-- start DATA SUPPLIED --
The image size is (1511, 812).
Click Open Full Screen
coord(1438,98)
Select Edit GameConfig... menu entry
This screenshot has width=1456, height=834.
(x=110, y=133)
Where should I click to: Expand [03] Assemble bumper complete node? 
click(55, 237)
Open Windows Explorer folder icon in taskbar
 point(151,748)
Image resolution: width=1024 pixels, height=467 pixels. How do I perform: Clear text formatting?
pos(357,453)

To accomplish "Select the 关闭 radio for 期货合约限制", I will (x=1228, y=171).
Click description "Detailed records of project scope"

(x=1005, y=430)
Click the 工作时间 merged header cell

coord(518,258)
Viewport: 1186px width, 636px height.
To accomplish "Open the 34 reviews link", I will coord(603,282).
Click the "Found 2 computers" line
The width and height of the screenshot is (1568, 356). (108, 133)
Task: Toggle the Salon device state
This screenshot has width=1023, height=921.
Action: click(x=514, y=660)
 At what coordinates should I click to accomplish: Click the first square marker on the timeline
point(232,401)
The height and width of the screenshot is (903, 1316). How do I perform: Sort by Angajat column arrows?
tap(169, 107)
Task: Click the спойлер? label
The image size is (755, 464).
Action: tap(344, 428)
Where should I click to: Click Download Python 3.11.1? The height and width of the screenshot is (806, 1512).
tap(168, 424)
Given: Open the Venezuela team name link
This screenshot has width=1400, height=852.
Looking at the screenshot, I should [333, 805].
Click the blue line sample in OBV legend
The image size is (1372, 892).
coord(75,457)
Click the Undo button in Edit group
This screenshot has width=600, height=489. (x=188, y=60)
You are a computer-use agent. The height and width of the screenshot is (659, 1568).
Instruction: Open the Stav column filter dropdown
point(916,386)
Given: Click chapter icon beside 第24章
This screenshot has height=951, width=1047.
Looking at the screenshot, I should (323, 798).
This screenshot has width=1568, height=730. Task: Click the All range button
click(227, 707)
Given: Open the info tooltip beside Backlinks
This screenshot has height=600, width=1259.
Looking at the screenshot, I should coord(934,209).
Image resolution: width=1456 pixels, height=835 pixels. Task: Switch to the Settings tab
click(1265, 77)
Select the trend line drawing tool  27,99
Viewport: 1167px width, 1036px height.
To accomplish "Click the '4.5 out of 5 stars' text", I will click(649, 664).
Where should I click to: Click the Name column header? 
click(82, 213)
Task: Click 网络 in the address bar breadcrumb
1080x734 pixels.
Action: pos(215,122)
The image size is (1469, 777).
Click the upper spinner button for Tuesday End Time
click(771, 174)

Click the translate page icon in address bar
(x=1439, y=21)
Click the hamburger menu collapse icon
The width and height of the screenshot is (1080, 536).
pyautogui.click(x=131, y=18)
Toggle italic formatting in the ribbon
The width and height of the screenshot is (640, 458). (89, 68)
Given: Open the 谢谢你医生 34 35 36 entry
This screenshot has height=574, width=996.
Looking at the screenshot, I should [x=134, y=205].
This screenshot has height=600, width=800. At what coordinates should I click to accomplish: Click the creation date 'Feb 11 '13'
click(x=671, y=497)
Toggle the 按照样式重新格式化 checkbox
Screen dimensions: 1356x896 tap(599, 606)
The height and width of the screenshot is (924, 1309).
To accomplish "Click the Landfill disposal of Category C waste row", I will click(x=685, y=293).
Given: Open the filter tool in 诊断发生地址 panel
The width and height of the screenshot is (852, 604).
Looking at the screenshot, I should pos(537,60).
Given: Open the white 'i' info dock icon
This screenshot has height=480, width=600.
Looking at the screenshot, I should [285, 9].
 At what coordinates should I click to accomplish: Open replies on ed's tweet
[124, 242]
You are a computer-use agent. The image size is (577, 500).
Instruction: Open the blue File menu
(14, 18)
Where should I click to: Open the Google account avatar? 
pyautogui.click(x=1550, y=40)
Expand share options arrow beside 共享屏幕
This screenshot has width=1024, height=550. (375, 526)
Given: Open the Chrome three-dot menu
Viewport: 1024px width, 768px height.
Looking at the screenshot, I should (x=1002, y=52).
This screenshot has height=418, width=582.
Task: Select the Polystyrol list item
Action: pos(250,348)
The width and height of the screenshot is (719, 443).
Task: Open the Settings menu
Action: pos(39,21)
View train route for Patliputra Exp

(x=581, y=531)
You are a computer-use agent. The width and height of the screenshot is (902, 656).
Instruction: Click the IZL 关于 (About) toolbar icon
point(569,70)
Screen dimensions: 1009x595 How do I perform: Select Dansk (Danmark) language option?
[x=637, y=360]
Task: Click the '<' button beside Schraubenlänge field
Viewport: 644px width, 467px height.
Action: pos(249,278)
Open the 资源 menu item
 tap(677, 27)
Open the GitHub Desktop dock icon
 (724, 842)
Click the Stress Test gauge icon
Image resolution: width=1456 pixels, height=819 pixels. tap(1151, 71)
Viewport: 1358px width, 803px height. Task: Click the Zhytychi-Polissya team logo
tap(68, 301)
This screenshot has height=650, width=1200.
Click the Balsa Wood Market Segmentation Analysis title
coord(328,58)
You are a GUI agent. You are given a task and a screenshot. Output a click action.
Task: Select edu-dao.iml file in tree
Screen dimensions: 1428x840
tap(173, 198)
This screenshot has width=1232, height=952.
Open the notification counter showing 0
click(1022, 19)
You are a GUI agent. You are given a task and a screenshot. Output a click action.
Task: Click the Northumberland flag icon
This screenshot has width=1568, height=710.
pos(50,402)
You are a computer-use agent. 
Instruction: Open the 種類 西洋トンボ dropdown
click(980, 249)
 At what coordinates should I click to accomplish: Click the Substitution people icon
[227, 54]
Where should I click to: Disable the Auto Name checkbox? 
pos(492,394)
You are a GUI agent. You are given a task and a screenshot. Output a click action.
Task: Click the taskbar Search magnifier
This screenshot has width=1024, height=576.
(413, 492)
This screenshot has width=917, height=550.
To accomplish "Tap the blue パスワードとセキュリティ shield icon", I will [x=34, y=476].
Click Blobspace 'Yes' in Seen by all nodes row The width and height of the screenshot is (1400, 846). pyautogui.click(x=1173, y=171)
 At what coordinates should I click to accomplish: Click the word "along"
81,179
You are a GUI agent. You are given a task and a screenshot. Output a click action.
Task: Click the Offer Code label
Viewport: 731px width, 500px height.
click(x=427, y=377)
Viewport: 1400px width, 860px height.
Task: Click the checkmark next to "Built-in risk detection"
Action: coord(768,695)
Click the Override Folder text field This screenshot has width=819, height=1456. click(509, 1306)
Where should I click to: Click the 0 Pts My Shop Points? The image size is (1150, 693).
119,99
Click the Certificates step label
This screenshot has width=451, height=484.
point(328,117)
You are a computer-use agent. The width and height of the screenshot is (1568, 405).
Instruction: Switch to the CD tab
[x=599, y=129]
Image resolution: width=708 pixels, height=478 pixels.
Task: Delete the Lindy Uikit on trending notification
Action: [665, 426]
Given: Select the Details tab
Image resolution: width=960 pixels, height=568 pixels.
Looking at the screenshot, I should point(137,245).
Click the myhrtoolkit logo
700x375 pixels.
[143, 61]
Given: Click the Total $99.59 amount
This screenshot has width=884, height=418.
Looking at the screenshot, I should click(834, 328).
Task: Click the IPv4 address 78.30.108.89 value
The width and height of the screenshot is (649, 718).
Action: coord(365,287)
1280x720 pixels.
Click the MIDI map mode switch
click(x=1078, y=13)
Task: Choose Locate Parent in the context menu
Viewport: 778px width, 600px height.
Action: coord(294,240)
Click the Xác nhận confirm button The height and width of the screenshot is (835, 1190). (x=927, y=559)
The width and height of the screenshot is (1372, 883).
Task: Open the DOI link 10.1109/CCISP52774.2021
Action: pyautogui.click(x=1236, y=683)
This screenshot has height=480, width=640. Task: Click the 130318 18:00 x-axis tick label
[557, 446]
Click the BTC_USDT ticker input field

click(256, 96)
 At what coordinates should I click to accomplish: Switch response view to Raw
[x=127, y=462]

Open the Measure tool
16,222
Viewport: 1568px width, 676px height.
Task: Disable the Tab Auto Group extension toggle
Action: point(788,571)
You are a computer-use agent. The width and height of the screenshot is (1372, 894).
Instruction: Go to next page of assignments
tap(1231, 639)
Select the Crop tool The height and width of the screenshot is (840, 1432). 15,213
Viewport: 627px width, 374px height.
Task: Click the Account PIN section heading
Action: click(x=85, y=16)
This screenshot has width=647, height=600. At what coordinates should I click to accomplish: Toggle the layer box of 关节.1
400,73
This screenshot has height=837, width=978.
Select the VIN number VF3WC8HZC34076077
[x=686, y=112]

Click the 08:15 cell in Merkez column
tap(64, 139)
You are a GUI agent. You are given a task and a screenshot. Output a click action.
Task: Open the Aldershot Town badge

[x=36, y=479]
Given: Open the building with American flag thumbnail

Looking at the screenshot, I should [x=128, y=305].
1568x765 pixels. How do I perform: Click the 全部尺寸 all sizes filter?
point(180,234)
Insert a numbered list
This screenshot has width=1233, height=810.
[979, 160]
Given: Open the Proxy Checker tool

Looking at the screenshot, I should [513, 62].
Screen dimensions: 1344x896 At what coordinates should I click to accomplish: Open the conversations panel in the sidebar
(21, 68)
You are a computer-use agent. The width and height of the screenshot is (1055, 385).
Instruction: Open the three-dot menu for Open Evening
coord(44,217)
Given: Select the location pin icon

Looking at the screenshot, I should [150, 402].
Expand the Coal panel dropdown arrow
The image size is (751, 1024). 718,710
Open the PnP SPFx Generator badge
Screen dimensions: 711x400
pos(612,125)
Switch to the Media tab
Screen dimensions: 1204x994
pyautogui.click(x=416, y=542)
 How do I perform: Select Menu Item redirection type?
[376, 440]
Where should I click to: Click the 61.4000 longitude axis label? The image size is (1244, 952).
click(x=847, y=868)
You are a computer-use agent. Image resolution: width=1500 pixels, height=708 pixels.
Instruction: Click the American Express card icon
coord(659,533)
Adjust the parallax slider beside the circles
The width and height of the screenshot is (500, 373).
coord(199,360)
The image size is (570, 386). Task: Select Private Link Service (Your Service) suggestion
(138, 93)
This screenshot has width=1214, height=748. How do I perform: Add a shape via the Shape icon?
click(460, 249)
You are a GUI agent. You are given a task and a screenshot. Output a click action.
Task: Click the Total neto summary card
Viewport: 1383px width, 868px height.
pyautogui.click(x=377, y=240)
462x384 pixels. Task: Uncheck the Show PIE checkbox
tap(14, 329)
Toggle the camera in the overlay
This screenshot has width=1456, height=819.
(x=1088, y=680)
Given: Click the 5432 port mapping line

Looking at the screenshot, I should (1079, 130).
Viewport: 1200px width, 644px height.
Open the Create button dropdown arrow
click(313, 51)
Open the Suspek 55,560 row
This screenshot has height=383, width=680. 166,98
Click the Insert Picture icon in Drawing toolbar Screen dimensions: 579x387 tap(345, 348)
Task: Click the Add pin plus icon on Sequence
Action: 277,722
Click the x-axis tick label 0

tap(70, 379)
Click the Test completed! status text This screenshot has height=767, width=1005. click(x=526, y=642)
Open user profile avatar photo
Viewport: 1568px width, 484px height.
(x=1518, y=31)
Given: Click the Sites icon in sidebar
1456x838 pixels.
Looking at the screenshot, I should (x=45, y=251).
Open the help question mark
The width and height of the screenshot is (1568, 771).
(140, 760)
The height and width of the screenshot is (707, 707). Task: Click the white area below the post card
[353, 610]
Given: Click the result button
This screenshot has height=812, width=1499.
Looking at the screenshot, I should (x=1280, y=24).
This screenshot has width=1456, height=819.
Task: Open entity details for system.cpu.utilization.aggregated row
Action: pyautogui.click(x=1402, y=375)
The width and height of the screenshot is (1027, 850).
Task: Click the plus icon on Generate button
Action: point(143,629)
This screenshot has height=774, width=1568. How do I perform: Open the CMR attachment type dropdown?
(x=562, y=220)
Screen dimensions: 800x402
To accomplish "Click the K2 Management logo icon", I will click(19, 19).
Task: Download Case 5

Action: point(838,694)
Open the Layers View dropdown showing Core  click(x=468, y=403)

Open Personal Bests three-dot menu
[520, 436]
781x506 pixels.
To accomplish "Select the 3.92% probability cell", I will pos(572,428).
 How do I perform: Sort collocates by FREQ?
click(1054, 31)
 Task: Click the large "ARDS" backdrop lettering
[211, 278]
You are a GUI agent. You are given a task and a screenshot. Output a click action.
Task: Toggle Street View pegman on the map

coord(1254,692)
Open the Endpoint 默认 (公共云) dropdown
-- end DATA SUPPLIED --
• _PROMPT_:
Reproduce, without any change, the part of the listing that opens with the line containing "Where should I click to: Click Download" and closes with the line containing "click(82, 213)", including both of those lines.

• _RESULT_:
Where should I click to: Click Download Python 3.11.1? The height and width of the screenshot is (806, 1512).
tap(168, 424)
Given: Open the Venezuela team name link
This screenshot has width=1400, height=852.
Looking at the screenshot, I should [333, 805].
Click the blue line sample in OBV legend
The image size is (1372, 892).
coord(75,457)
Click the Undo button in Edit group
This screenshot has width=600, height=489. (x=188, y=60)
You are a computer-use agent. The height and width of the screenshot is (659, 1568).
Instruction: Open the Stav column filter dropdown
point(916,386)
Given: Click chapter icon beside 第24章
This screenshot has height=951, width=1047.
Looking at the screenshot, I should (323, 798).
This screenshot has width=1568, height=730. Task: Click the All range button
click(227, 707)
Given: Open the info tooltip beside Backlinks
This screenshot has height=600, width=1259.
Looking at the screenshot, I should coord(934,209).
Image resolution: width=1456 pixels, height=835 pixels. Task: Switch to the Settings tab
click(1265, 77)
Select the trend line drawing tool  27,99
Viewport: 1167px width, 1036px height.
To accomplish "Click the '4.5 out of 5 stars' text", I will click(649, 664).
Where should I click to: Click the Name column header? 
click(82, 213)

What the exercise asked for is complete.